= TO DO =
Search the records for the word "computer". Copy every line where it appears.

━━ INFORMATION

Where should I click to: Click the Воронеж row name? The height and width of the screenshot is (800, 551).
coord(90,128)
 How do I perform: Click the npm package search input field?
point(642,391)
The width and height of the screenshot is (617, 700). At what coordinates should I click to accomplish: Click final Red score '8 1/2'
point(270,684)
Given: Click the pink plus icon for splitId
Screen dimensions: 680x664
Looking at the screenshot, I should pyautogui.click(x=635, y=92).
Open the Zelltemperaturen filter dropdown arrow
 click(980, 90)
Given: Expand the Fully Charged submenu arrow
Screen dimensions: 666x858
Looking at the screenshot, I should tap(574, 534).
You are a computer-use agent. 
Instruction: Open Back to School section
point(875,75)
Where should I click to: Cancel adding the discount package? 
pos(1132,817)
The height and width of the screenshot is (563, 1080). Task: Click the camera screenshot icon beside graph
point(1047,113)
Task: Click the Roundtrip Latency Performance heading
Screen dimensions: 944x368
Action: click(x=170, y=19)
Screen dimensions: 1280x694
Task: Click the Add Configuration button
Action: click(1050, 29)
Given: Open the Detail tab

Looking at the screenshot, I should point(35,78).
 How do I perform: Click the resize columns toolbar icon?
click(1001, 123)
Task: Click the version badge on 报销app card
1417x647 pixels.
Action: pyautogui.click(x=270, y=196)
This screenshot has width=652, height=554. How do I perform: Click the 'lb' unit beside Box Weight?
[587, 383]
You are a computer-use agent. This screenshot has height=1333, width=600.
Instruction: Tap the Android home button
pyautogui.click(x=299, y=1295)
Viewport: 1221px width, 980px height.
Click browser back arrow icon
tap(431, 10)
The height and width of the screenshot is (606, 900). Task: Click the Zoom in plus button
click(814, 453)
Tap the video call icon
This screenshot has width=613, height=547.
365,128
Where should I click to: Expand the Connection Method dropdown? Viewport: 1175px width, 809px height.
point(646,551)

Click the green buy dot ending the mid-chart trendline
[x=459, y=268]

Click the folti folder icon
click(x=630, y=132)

━━━━

= OUTPUT OF THE EXERCISE =
You are a computer-use agent. 
You are a computer-use agent. This screenshot has height=1333, width=600.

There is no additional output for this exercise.